§ Goal of the exercise: Every line containing the string "computer" should be returned from the records.

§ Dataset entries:
★ ★ ★ ★ ★ ★ ★

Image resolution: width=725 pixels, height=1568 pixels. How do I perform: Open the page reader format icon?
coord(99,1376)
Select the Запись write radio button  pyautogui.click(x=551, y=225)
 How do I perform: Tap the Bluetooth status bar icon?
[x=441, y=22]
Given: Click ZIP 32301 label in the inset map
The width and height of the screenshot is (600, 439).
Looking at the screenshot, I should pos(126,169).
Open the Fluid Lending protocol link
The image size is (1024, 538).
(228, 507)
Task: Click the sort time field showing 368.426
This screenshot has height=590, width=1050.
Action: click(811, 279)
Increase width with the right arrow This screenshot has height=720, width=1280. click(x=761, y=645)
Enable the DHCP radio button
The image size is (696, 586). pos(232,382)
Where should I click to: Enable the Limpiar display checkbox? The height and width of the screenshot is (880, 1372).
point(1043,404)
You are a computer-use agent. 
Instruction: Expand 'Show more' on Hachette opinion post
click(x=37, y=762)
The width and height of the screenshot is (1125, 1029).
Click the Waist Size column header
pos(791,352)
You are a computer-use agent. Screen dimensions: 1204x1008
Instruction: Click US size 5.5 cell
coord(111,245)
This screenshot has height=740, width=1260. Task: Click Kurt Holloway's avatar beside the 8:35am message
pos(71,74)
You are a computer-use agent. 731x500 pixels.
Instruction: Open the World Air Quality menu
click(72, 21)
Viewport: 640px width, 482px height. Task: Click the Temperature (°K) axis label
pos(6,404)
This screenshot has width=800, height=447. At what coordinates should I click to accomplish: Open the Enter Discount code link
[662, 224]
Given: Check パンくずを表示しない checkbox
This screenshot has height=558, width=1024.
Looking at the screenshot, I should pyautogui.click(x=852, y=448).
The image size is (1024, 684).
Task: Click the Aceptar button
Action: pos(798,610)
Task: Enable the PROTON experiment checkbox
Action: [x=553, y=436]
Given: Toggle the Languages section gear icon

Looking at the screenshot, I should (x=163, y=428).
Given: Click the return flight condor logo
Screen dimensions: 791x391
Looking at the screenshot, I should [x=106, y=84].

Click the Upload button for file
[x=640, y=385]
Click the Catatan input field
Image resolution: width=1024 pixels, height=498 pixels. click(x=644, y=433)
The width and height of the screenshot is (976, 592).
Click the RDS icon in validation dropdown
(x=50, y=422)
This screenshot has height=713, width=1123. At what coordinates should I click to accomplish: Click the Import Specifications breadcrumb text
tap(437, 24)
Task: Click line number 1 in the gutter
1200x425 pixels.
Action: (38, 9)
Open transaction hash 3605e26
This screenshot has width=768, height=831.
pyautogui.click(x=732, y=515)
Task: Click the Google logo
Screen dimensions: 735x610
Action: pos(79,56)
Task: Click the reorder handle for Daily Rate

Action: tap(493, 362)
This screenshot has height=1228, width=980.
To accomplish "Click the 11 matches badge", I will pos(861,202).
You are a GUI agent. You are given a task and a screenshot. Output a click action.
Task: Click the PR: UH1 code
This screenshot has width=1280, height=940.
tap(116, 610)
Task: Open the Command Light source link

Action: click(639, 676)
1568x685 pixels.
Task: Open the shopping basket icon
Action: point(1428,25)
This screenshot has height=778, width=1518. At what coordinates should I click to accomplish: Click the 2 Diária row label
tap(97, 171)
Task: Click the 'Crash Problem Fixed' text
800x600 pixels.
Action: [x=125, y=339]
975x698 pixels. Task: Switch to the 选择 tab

★ ★ ★ ★ ★ ★ ★

§ Answer space:
You are a computer-use agent. 
You are a computer-use agent. Screen dimensions: 1204x1008
You are a computer-use agent. 731x500 pixels.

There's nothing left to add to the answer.